## [TASK STATEMENT]
Repeat every line of the data exactly; the pictures stay out.

==================================================

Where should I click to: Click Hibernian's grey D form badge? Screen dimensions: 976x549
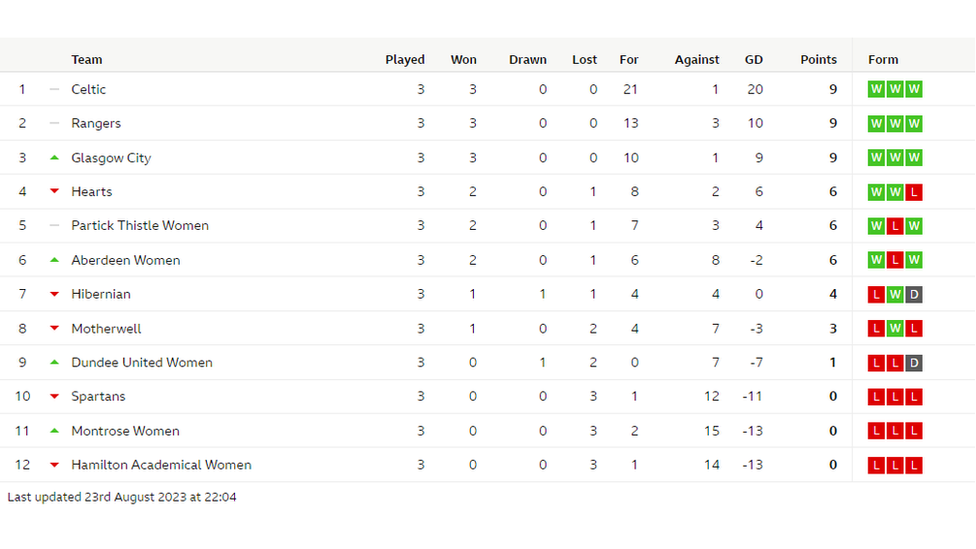click(x=914, y=294)
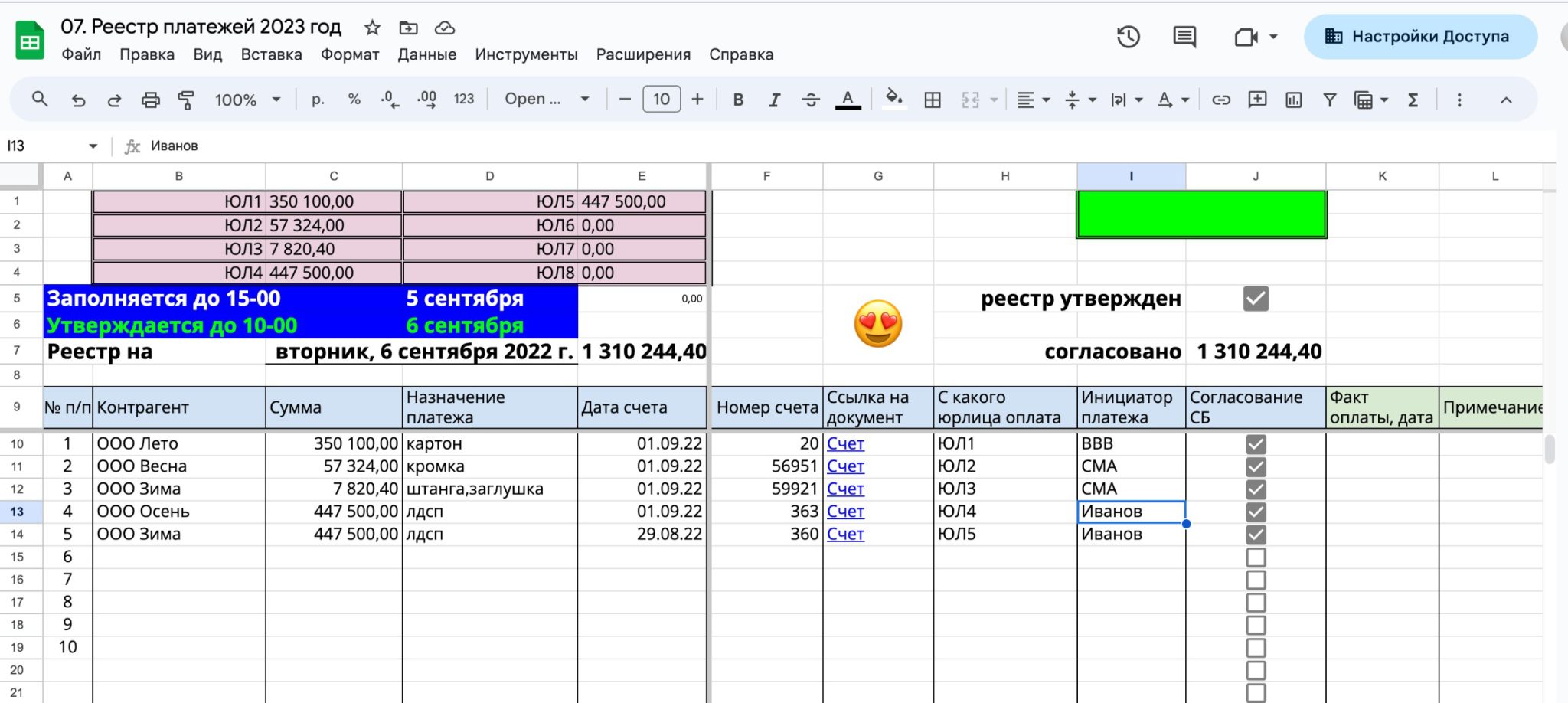Open the zoom 100% dropdown
This screenshot has height=703, width=1568.
coord(247,100)
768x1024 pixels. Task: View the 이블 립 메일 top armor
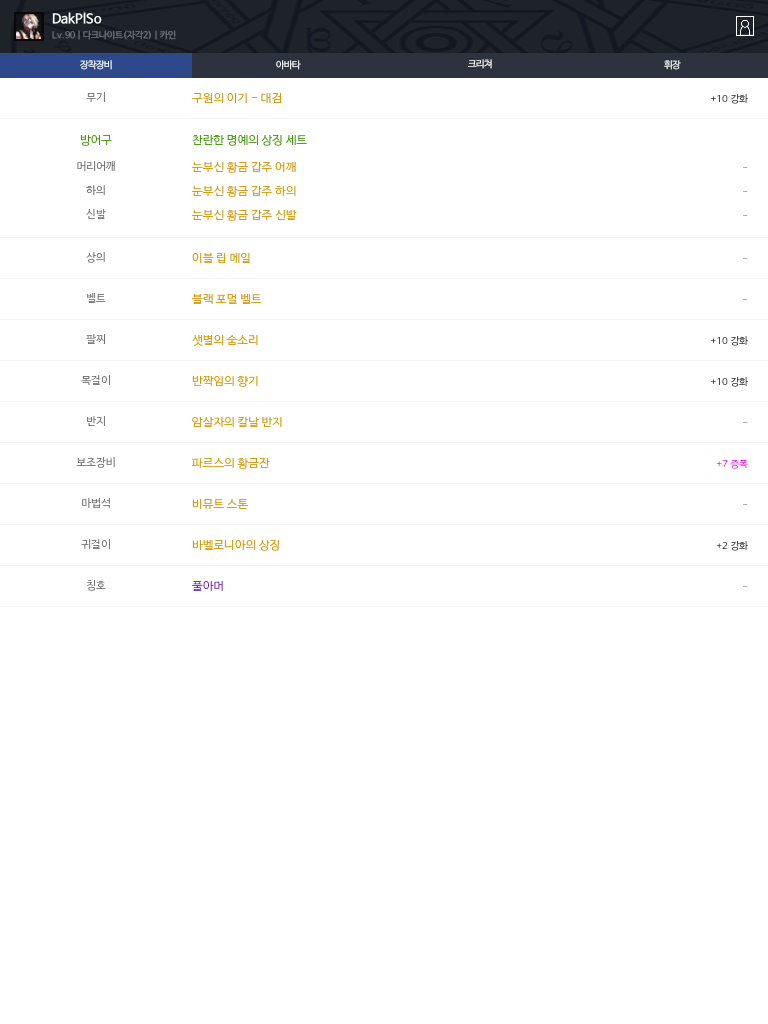(x=221, y=258)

==================================================

## [OUTPUT BELOW]
Where should I click to: Click Hibernian's grey D form badge? Screen dimensions: 976x549
click(x=914, y=294)
Open the zoom 100% dropdown
This screenshot has height=703, width=1568.
coord(247,100)
768x1024 pixels. Task: View the 이블 립 메일 top armor
(x=221, y=258)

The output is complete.